▶ Input material:
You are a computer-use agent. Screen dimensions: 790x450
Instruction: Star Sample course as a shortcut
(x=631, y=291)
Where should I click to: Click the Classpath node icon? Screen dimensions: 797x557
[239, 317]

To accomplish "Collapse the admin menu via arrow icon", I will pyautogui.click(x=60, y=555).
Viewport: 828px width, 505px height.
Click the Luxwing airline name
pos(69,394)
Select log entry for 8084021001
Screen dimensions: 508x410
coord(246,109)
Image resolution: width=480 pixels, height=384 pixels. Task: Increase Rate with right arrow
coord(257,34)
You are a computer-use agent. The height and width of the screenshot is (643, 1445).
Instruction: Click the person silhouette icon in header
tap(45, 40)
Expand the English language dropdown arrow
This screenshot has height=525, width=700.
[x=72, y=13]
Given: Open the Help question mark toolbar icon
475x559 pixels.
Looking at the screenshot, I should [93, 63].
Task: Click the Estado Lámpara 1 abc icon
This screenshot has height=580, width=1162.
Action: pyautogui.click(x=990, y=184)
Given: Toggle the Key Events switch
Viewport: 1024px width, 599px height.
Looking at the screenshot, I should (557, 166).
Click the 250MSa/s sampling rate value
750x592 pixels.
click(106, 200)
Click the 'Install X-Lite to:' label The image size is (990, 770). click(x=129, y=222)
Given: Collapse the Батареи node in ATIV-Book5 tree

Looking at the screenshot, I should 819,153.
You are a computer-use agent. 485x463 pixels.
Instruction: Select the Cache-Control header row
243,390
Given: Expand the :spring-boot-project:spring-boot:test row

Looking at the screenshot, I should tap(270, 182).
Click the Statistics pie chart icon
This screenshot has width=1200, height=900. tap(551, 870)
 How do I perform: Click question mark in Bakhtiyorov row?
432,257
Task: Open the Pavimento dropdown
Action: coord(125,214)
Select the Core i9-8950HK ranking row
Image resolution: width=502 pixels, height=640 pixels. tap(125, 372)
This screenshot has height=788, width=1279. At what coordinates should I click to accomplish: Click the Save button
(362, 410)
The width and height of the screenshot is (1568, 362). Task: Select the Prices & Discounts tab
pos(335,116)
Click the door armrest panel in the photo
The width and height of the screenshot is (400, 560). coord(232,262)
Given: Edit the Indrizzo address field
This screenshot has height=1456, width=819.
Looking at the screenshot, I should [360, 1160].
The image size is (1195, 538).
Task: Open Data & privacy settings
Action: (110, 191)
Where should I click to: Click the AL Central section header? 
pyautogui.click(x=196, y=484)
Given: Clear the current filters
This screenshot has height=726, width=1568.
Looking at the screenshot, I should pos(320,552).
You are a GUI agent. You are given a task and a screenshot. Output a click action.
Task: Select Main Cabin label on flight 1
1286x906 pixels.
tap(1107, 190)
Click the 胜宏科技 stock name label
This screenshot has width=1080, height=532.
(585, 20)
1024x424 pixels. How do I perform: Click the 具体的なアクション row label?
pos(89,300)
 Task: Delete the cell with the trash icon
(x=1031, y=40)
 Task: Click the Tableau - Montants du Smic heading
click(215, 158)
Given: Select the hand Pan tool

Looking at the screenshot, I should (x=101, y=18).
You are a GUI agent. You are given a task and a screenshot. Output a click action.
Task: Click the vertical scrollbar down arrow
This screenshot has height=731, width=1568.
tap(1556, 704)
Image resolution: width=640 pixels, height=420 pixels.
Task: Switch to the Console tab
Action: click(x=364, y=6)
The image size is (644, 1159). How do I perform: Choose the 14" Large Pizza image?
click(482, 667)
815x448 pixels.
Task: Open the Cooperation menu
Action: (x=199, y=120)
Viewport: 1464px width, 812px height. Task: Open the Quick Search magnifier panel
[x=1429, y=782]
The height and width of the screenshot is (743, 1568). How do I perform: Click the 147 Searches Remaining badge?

▶ Try it: Repeat every line of the listing, word for word.

▶ Result of this task:
You are a computer-use agent. Screen dimensions: 790x450
Instruction: Star Sample course as a shortcut
(x=631, y=291)
Where should I click to: Click the Classpath node icon? Screen dimensions: 797x557
[239, 317]

To accomplish "Collapse the admin menu via arrow icon", I will pyautogui.click(x=60, y=555).
Viewport: 828px width, 505px height.
Click the Luxwing airline name
pos(69,394)
Select log entry for 8084021001
Screen dimensions: 508x410
coord(246,109)
Image resolution: width=480 pixels, height=384 pixels. Task: Increase Rate with right arrow
coord(257,34)
You are a computer-use agent. The height and width of the screenshot is (643, 1445).
Instruction: Click the person silhouette icon in header
tap(45, 40)
Expand the English language dropdown arrow
This screenshot has height=525, width=700.
[x=72, y=13]
Given: Open the Help question mark toolbar icon
475x559 pixels.
Looking at the screenshot, I should [93, 63].
Task: Click the Estado Lámpara 1 abc icon
This screenshot has height=580, width=1162.
Action: pyautogui.click(x=990, y=184)
Given: Toggle the Key Events switch
Viewport: 1024px width, 599px height.
Looking at the screenshot, I should (557, 166).
Click the 250MSa/s sampling rate value
750x592 pixels.
click(106, 200)
Click the 'Install X-Lite to:' label The image size is (990, 770). click(x=129, y=222)
Given: Collapse the Батареи node in ATIV-Book5 tree

Looking at the screenshot, I should 819,153.
You are a computer-use agent. 485x463 pixels.
Instruction: Select the Cache-Control header row
243,390
Given: Expand the :spring-boot-project:spring-boot:test row

Looking at the screenshot, I should tap(270, 182).
Click the Statistics pie chart icon
This screenshot has width=1200, height=900. tap(551, 870)
 How do I perform: Click question mark in Bakhtiyorov row?
432,257
Task: Open the Pavimento dropdown
Action: coord(125,214)
Select the Core i9-8950HK ranking row
Image resolution: width=502 pixels, height=640 pixels. tap(125, 372)
This screenshot has height=788, width=1279. At what coordinates should I click to accomplish: Click the Save button
(362, 410)
The width and height of the screenshot is (1568, 362). Task: Select the Prices & Discounts tab
pos(335,116)
Click the door armrest panel in the photo
The width and height of the screenshot is (400, 560). coord(232,262)
Given: Edit the Indrizzo address field
This screenshot has height=1456, width=819.
Looking at the screenshot, I should [360, 1160].
The image size is (1195, 538).
Task: Open Data & privacy settings
Action: (110, 191)
Where should I click to: Click the AL Central section header? 
pyautogui.click(x=196, y=484)
Given: Clear the current filters
This screenshot has height=726, width=1568.
Looking at the screenshot, I should pos(320,552).
You are a GUI agent. You are given a task and a screenshot. Output a click action.
Task: Select Main Cabin label on flight 1
1286x906 pixels.
tap(1107, 190)
Click the 胜宏科技 stock name label
This screenshot has width=1080, height=532.
(585, 20)
1024x424 pixels. How do I perform: Click the 具体的なアクション row label?
pos(89,300)
 Task: Delete the cell with the trash icon
(x=1031, y=40)
 Task: Click the Tableau - Montants du Smic heading
click(215, 158)
Given: Select the hand Pan tool

Looking at the screenshot, I should (x=101, y=18).
You are a GUI agent. You are given a task and a screenshot. Output a click action.
Task: Click the vertical scrollbar down arrow
This screenshot has height=731, width=1568.
tap(1556, 704)
Image resolution: width=640 pixels, height=420 pixels.
Task: Switch to the Console tab
Action: click(x=364, y=6)
The image size is (644, 1159). How do I perform: Choose the 14" Large Pizza image?
click(482, 667)
815x448 pixels.
Task: Open the Cooperation menu
Action: (x=199, y=120)
Viewport: 1464px width, 812px height. Task: Open the Quick Search magnifier panel
[x=1429, y=782]
The height and width of the screenshot is (743, 1568). How do I perform: Click the 147 Searches Remaining badge?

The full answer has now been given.